The assassin bugs (family Reduviidae) are mostly predators of other insects, although many will also give humans a painful bite if they are not handled with care, and a few are blood-sucking parasites. The blood-sucking conenose (Triatoma sanduisuga) sometimes occurs in houses in North America, and can inflict a particularly painful bite. In South America, other species in the genus Triatoma are the vectors of Chagas' disease, a deadly disease of humans.
The ambush bugs (family Phymatidae) are also predators of other insects. Yellow species of ambush bugs are common hide-and-wait predators on species of goldenrod (Solidago spp.) throughout North America.
Seed bugs (family Lygaeidae) are a diverse group of mostly herbivorous bugs. Two common, attractive, redand-black marked species are the small milkweed bug (Lygaeus kalmii) and the large milkweed bug (Oncopeltus fasciatus). The bright, aposematic coloration of these milkweed bugs is meant to deter potential predators, because these insects are distasteful due to alkaloid chemicals accumulated from their food of milkweed (Asclepias spp.). The chinch bug (Blissus leucopterus) is a serious agricultural pest, especially of wheat, corn, and other grains in the grass family, as well as urban lawn-grasses.
The lace bugs (family Tingidae) are herbivorous insects with distinctive, very attractive, finely reticulated patterns on their head, thorax, and wings. The chrysanthemum lace bug (Corythucha marmorata) is common in much of North America, feeding on various species in the aster family, and sometimes occurring in greenhouses.
The leaf-footed or coreid bugs (family Coreidae) are common, herbivorous insects. The squash bug (Anasa tristis) is a pest of pumpkin and squash crops, feeding on the leaves of these plants and causing them to droop and turn black.

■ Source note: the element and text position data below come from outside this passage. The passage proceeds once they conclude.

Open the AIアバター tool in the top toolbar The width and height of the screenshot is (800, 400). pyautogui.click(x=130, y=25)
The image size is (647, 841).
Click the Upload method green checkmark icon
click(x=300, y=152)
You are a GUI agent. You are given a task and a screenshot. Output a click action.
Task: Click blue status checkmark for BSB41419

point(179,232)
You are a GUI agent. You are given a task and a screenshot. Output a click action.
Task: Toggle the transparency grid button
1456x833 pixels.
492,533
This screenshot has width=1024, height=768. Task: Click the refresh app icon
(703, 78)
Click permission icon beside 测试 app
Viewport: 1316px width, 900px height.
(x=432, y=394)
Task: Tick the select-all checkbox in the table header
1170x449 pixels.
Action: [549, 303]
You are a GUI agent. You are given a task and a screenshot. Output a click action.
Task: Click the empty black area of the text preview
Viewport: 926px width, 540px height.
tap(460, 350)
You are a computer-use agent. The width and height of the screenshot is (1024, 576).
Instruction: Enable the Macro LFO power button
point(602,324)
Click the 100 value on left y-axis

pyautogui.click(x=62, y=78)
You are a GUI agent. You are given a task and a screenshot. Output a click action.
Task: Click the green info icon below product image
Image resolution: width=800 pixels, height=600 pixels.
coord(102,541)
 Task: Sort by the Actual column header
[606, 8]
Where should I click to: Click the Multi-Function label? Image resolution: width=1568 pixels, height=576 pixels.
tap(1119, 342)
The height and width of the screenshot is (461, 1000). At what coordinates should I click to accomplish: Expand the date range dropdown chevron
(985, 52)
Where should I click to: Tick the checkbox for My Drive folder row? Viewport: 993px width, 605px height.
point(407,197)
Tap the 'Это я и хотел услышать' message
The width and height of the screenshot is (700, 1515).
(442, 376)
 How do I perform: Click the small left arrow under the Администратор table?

The box-elder bug (Leptocoris trivittatus) is an attractive, red-and-black colored insect that feeds on species of maples, but does not cause important damages.
The stink bugs (family Pentatomidae) are relatively large and common bugs that produce malodorous smells as a defensive response when they are roughly handled. Many of the stink bugs are brightly colored, for example, the harlequin bug (Murgantia histrionica), an important pest of crops in the mustard family, such as cabbages, turnip, and radish.